British pasture farming was to be annihilated, and
an immense stimulus given to that of our continental
rivals. Hereat the farmers pricked up their ears,
and began to consider for a moment whether they should
not join in the outcry against the new tariff.
But the poor beasts that have come, doubtless much
to their own surprise, across the water to us, looked
heartily ashamed of themselves, on catching a glimpse
of their plump, sleek brother beasts in England—and
the farmers burst out a-laughing at sight of the
lean kine that were to eat up the fat ones!
The practical result has been, that between the 9th
of July 1842, and the present time, there have not
come over foreign cattle enough to make one week’s
show at Smithfield. But mark, the power
of admitting foreign cattle and poultry, (on payment,
however, of a considerable duty,[24]) conferred by
the new tariff, is one that must be attended with
infinite permanent benefits to the public, in its
moderating influence upon the prices of animal food.
Its working is in beautiful harmony with that of the
newly modeled corn-laws, as we shall presently explain.

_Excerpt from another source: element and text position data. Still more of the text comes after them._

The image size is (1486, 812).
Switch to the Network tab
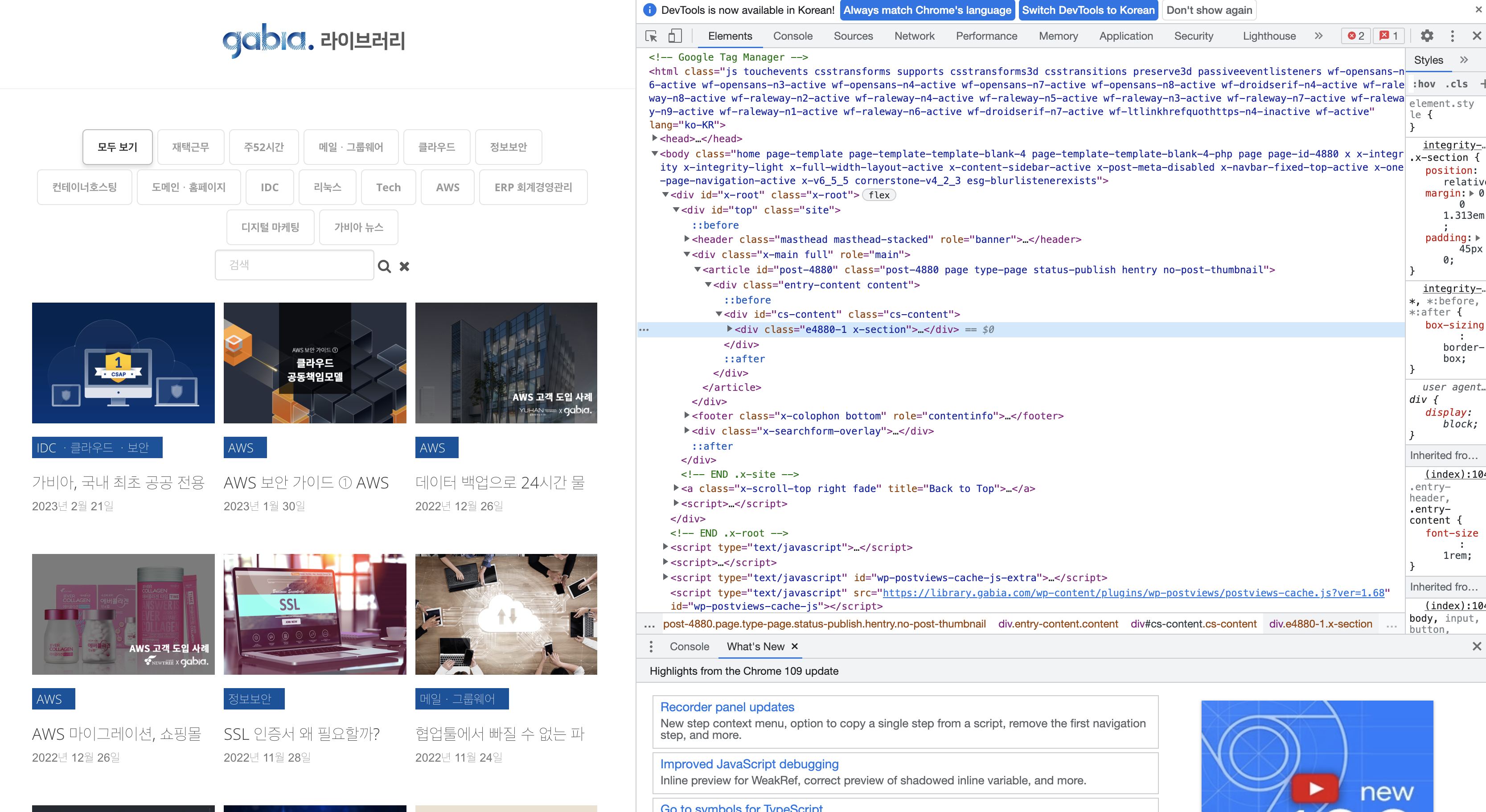[x=914, y=37]
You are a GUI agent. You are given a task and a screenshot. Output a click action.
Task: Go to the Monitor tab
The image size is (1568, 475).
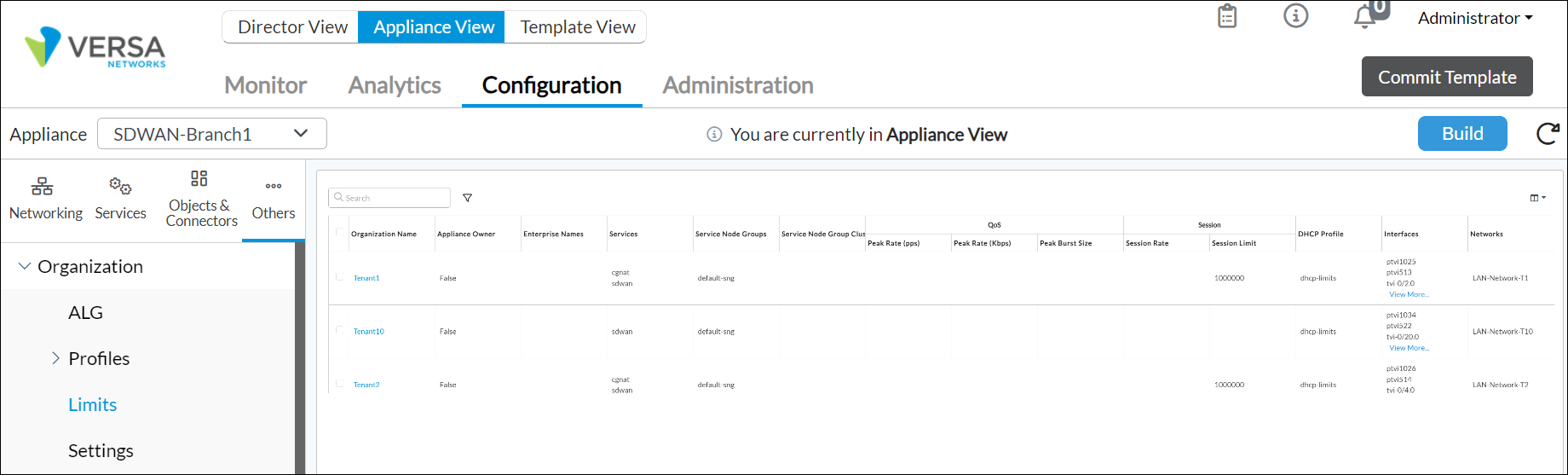click(x=265, y=85)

In years of abundance, when plenty of meat is produced
at home, the new tariff will be inoperative, as far
as regards the actual importations of foreign cattle;
but in years of scarcity at home, the expectation
of a good price will induce the foreigner to send
us a sufficient supply; for he will then be, and then
only, able to repay himself the duty, and the heavy
cost of sea-carriage. As prices fall, the inducement
to import also declines. In short, “the
inducement to importation falls with the fall, and
rises with the rise of price. The painful contingency
of continued bad seasons has thus, in some measure,
been provided against. The new tariff is so adjusted,
that when prices threaten to mount to an unfair and
extravagant height, unjust to consumers, and dangerous
to producers, in such contingencies a mediating power
steps in, and brings things to an equilibrium."[25]
These great and obvious advantages of the new tariff,
the opponents of Ministers, and especially their reckless
and discreditable allies called the “Anti-corn-law
League,” see as plainly as we do; but their anxious
aim is to conceal these advantages as much as possible
from public view; and for this purpose they never
willingly make any allusion to the tariff,
or if forced to do so, underrate its value, or grossly
misrepresent its operation. But we are convinced
that this will not do. Proofs of their
humbug and falsehood are, as it were, daily forcing
themselves into the very stomachs_ of those whom once,
when an incompetent Ministry was in power, these heartless
impostors were able to delude. “A single
shove of the bayonet,” said Corporal Trim to
Doctor Slop, “is worth all your fine discourses
about the art of war;” and so the English operative
may reply to the hireling “Leaguers,”
“This good piece of cheap beef and mutton, now
smoking daintily before me, is worth all your palaver.”